Nombreux sont les Mauriciens qui ont déjà reçu leur boni de fin d’année. Que leur conseillez-vous pour éviter toute dépense inutile ?
Comme je vous l’ai dit, la clé c’est de prévoir un budget que ce soit pour l’achat des jouets, des vêtements neufs, des uniformes pour les enfants et les fournitures scolaires. Le mois de janvier est réputé pour être très dur et je conseille aux Mauriciens d’épargner une partie de leur boni pour les dépenses en janvier surtout avec la rentrée scolaire.

«Les consommateurs ont plus de choix et ont plus de produits de qualité à leur disposition.»

Comment peut-on aussi investir intelligemment le boni de fin d’année ?
En général, il n’y a malheureusement aucune incitation pour investir le boni de fin d’année actuellement. Aussi, le taux d’intérêt n’est pas suffisamment fort pour inciter les gens à épargner.

Par ailleurs, de nombreux parents sont actuellement à la recherche de jouets pour leurs enfants. Quels sont les précautions d’achat à respecter ?
Pour l’achat des jouets, j’ai toujours dit qu’il faut privilégier la qualité. Les parents doivent chercher des jouets qui sont conformes aux normes internationales. Il est vrai qu’ils vont coûter plus cher mais ils sont durables contrairement aux jouets qui sont fabriqués pour se casser ! Néanmoins, il faut reconnaître que certaines familles ne peuvent se permettre d’acheter des jouets chers. Aussi, je conseille tout le temps aux parents d’acheter des jouets éducatifs qui favorisent le développement intellectuel des enfants et l’esprit d’équipe. De nos jours, je constate que les parents ont tendance à opter pour les tablettes ou consoles de jeu vidéo. Mais c’est une forme de dépendance à la technologie, voire une sorte d’esclavage.
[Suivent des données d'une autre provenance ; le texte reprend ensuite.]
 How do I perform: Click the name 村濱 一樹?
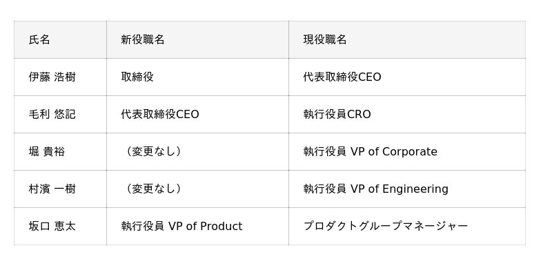click(52, 189)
Sinon, comment voyez-vous l’évolution du secteur de la consommation à Maurice ?
Nous avons constaté une hausse du nombre de centres commerciaux et autres grandes surfaces au cours de ces dernières années. C’est une bonne chose pour la concurrence car les consommateurs ont plus de choix et ont plus de produits de qualité à leur disposition. Les prix sont également devenus plus compétitifs. Par exemple, de nos jours, nous avons plusieurs marques de fromage sur le marché et les prix varient. Aussi, nous avons d’autres chaînes de distribution qui proposent des produits de moyen de gamme à un prix plus bas. Mais ce qu’il faut pouvoir déterminer, c’est la pratique de l’imposition du prix de revente. C’est une pratique courante mais qui est difficile à prouver dans la grande distribution à Maurice. Et en parlant d’évolution, on a également pu constater la fermeture de plusieurs petits commerces. Ils n’arrivent plus à survivre en raison de la rude concurrence face aux chaînes de distribution. Certains ont pu changer leur « business model » et arrivent encore à attirer des clients.